〈 《フィリピンの妻は「突然、夫と連絡がとれなくなった」》“東大阪バラバラ遺体”大木滉斗容疑者(28)と被害者の国交省職員(52)を結ぶ点と線「小柄な男性をつけ狙ったか?」 〉から続く
1月25日、奈良県と大阪府の境にある生駒山で、国土交通省勤務の神岡孝充さん(52)がバラバラに切断された遺体で発見された事件。2月3日、遺体を遺棄したとして大阪市内に住む無職の大木滉斗(ひろと)容疑者(28)が逮捕された。
容疑者と被害者は、 同じマンションの別の階に住んでいたことがわかっている 。詳しい経緯や動機などは現在も捜査中だが、事件の細部が徐々に露わになってきた。
社会部記者が解説する。
「1月10日ごろ、大木は、神岡さんのキャッシュカードを使って、コンビニのATMで3回にわけて現金50万円を引き出していた。金目的の事件である可能性も視野に入れて捜査を続けている」
取材班は、事件当日である12月28日、大木が遺体を運搬している姿が映された防犯カメラの映像を複数入手した。
まずは18時20分頃の映像。自宅マンションから300メートルほど離れた路上で、キャリーバッグの上に保冷バッグ置いて、運んでいる様子が映されていた。大木は、全身黒ずくめの服装で、髪の長さが肩下まである金髪のかつら姿に変装していた。
次の映像は18時40分頃、大木が利用したとみられている駅近くの防犯カメラである。
一転、金髪のかつらを外し…
金髪のかつらは外され、キャップにマスク姿の大木が映っている。さらに被害者の頭部が入っていたとされる保冷バッグも見当たらず、運んでいるのはキャリーバックのみ。
「被害者の頭部は自宅から徒歩圏内の廃マンションで見つかっています。大大木は自宅から駅まで歩き、額田駅へ移動し、生駒山でスーツケースと遺体を遺棄したとみられています」(同前)

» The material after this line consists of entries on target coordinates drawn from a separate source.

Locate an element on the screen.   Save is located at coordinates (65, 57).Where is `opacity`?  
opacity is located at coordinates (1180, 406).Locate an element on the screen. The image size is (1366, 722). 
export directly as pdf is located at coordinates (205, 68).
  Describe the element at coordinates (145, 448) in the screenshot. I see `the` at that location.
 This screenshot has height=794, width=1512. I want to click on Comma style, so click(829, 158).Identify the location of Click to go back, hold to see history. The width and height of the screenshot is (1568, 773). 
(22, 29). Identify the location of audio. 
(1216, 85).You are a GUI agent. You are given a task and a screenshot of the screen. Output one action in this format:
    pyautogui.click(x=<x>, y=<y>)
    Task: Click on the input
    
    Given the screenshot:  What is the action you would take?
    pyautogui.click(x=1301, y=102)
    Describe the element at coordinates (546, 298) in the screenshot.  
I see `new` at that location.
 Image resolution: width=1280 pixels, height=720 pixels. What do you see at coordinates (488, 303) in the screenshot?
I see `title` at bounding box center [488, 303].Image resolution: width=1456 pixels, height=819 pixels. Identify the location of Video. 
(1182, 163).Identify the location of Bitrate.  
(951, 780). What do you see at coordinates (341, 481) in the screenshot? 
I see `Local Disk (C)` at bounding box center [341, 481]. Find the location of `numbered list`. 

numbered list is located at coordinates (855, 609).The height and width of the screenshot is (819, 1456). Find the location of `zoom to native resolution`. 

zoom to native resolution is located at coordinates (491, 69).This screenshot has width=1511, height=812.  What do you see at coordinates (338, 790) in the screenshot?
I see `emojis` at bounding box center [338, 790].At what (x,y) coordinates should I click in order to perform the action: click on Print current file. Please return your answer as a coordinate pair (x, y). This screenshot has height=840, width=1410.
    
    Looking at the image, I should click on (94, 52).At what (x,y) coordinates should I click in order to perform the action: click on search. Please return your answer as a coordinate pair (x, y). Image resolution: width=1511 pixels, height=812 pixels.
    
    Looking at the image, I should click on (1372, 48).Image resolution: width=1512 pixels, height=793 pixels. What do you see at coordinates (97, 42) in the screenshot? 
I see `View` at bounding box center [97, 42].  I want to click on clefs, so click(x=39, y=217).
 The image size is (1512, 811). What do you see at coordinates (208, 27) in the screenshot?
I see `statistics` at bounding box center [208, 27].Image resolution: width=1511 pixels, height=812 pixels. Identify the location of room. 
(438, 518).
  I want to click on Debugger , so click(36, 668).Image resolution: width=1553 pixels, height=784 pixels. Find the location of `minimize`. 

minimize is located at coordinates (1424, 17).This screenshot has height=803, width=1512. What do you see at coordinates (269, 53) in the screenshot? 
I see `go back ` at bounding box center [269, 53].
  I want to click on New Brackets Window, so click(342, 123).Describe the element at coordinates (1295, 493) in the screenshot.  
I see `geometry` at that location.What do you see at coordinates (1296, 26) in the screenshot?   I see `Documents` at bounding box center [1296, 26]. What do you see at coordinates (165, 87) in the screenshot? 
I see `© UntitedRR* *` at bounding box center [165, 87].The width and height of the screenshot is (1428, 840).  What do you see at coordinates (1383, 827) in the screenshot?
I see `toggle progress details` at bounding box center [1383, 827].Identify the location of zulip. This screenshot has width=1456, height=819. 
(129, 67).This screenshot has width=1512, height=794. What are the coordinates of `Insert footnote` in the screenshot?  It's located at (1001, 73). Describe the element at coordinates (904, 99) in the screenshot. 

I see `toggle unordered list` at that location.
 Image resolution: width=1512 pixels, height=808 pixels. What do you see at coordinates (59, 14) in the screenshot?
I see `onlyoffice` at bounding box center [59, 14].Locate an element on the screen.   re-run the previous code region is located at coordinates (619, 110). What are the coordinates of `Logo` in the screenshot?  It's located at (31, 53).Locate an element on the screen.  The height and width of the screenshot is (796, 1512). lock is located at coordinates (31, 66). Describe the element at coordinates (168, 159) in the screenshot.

取材班は、大木が生まれ育った大阪府箕面市へ向かった。
大木は1996年生まれできょうだいはいない。母は家でピアノ教室を営み、夫婦仲も良好で、ごく普通の家庭で育った。地元の小学校に通い、特に問題を起こすタイプではなかったと同級生たちは口を揃えるが、ある同級生はこんなトラブルに見舞われた。
「5年生の時、大木君を僕の祖母の家に招いてデュエル・マスターズのカードゲームで遊んだことがあるんです。その時に、僕が大事にしていたレアカードがなくなった。祖母の家に出入りしていた友達は大木君だけで、犯人は大木君だと思って問い詰めたんです。すると彼は怒った様子で面と向かって『死ね』と言い放った。普段はおとなしい子だったので、びっくりしました。彼とはその件をきっかけに疎遠になってしまった」
音楽が得意な学生だったが…
一方、中学校の同級生は「至って真面目な子でしたよ。勉強はよくできたと思います」と話す。中学を卒業すると大阪府内でも有数の進学校に進学。高校卒業後は、浪人して和歌山大学のシステム工学部に入学。学内の吹奏楽団に入団した。
同じ学部だった大学時代の友人が大木のことを振り返る。
「大木君は当時学生寮に入っていたので、大学終わりに彼の部屋へ遊びに行ったことがありました。ネックが2本ある少し特殊なエレキギターを出して、目の前で演奏してくれました。音楽が好きなんですよね。学内にピアノが置いてある場所があるんですけど、そこで大木君がピアノを披露してくれたことも。本当にすごい上手で、ショパンや“報道ステーション”のテーマ曲など色々と聴かせてくれた」
だが、大木は、次第に大学から距離を取るようになっていったという。友人が続ける。
「2年生から授業が別だったということもありますが、段々と学内で大木君を見かけなくなりました。気づいたら所属していた学内の吹奏楽団も辞めていた。その頃から大阪府内にある他の大学によく出入りして、バンドを組んだりしていたみたいです」
大学の卒業式で飛び出した衝撃の一言
次第に大木とは疎遠になったというこの友人だが、卒業式で久しぶりに再会した。すると大木の口から思いがけない言葉が飛び出したという。
「卒業式の日、いつも大木君がピアノを披露してくれていた思い出の場所で、2人で話したんです。大木君は、卒業式だったのにスーツじゃなく普段着で大学に来ていたので、話を聞いてみると大学を中退するということでした。さらに驚いたことに大木君は、『暴力団に入る』と言うんです。突然なこともあり、そんなイメージもなかったので、本当なのか信じられませんでしたが、本人はそう説明していた。その数か月後にも連絡を取る機会があり、その際には風俗だかキャバクラの給料の計算をしていると話していました」(同前)
これを最後に、友人は大木と連絡を取っていないという。真面目な音楽青年は、なぜかくも凄惨な事件を引き起こすに至ったのか。